Posts Tagged: entitlement

“Lust, Entitlement, and Pride”

One of my fellow addicts summarized his basic struggles (and my own) in the following manner: “My problem was lust, entitlement, and pride.

Lust: I want it!

Entitlement: I deserve it!

Pride: I can handle it!” (Anonymous)

He went on to say that “having a scare” won’t keep you from acting out in your addiction. Only honesty can do that.

Of course, it isn’t just addicts who struggle with lust, entitlement, and pride. These are human struggles. Addictions are just the usual human struggles on steroids, and those of us who are addicts are not a different species, just a different sub-species of human.

We are all responsible for the things we want. Wants can be encouraged or discouraged. The idea that people’s desires are malleable is behind all advertising. Advertising does not exist to tell us where to get what we need. It exists to tell us what we want, and that these wants are needs.

And, if we want something, surely we must be entitled to it, right?

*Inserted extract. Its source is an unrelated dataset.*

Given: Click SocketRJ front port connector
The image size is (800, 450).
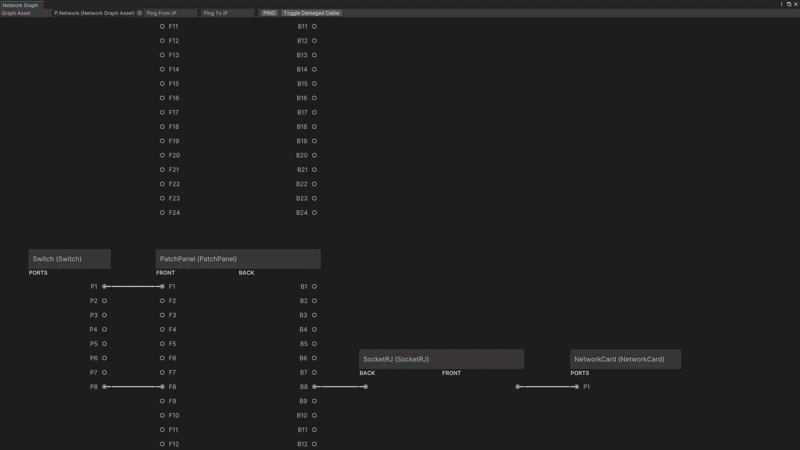Looking at the screenshot, I should coord(518,387).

One of the things for which I’ve never been able to forgive my parents is that they never consulted me to see if I actually wanted to be. I think that being is an important choice. They should have taken my feelings about the matter into their considerations!

If I was not entitled to my choice as to whether to be or not to be (and, as Shakespeare famously said, that is the question), then what else am I entitled to claim as my own? Even life is not possessed, only lived. This is true and has always been true. Covid-19 has simply reminded us of this basic fact.

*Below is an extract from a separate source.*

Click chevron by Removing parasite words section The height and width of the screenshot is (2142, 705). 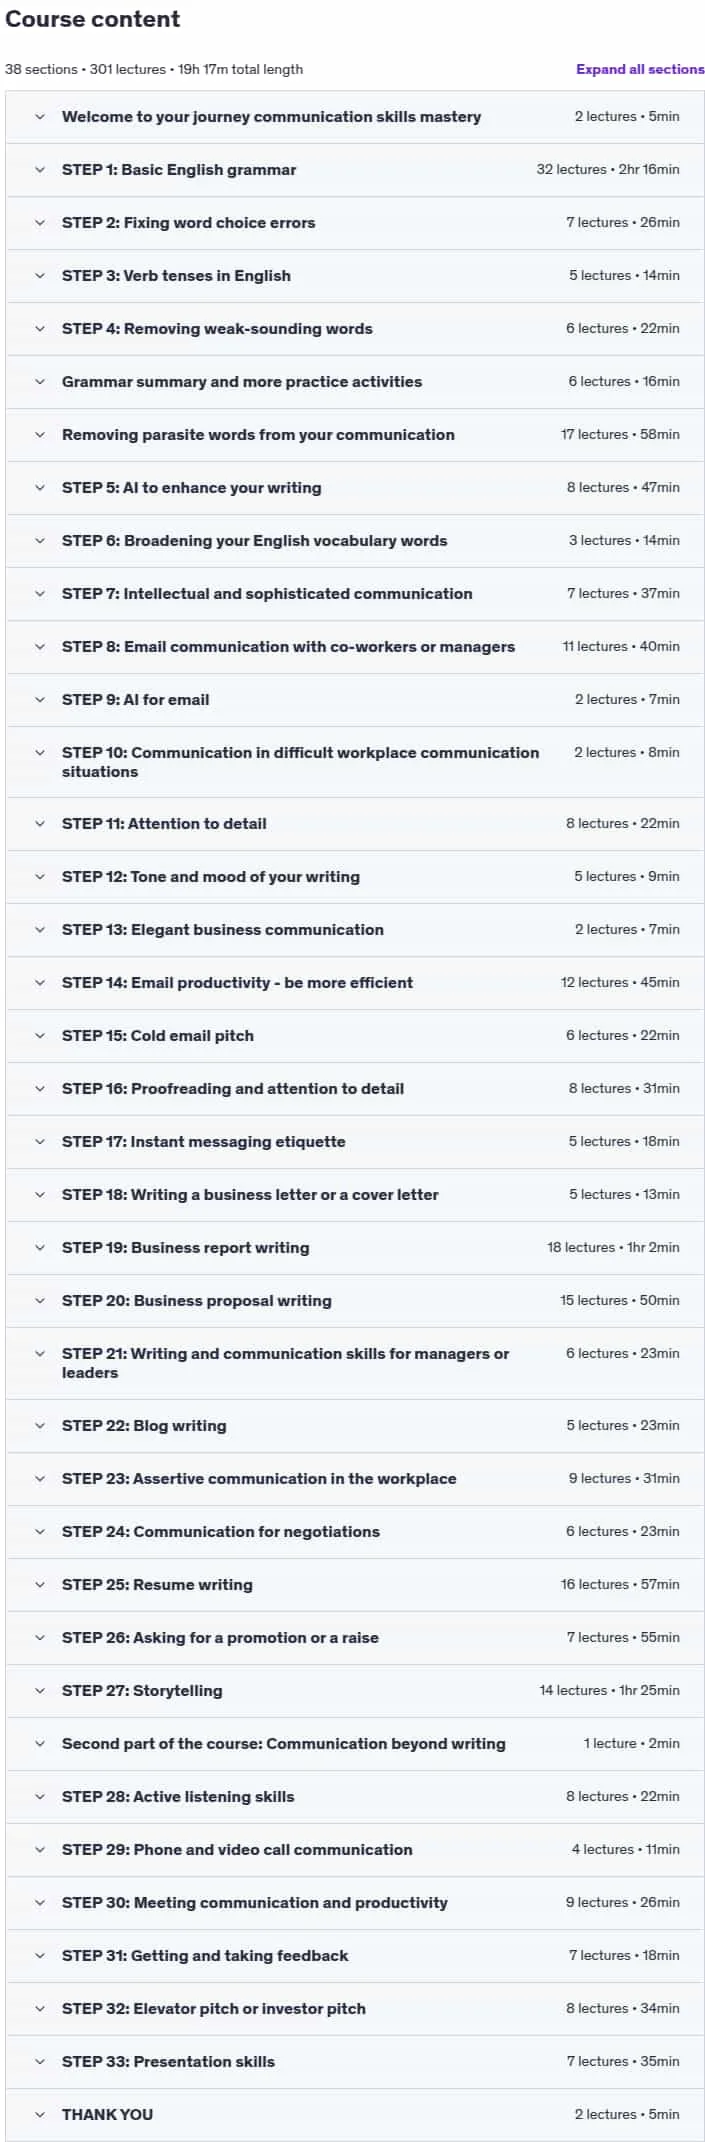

And then, there is pride, the pretense that “I can handle this.” No, you can’t. Neither can I. The truth is that we do need other people. And I believe that we also—indeed, supremely—need God. That’s true for a baby in arms, for the elderly (which I am now), and for a strong twenty-something person. We may not like it, but it is still true.

So, whether you are an addict or not, I hope that you’ll be honest. It might be a good, daily routine to put in place to begin your day with three basic, honest confessions:

  • I am responsible for my wants, and I don’t really need to have many of them.
  • I am not entitled to anything.
  • I can’t and don’t have to do this alone, whatever the “this” is.

I am not promising that this will be a miracle cure for whatever ails you. I am saying, from my own experience and that of many others, that if you will confess these things and live them out, your life will get gradually better and be enriched in a thousand ways.

Of course, the living out of these confessions is the thing, isn’t it?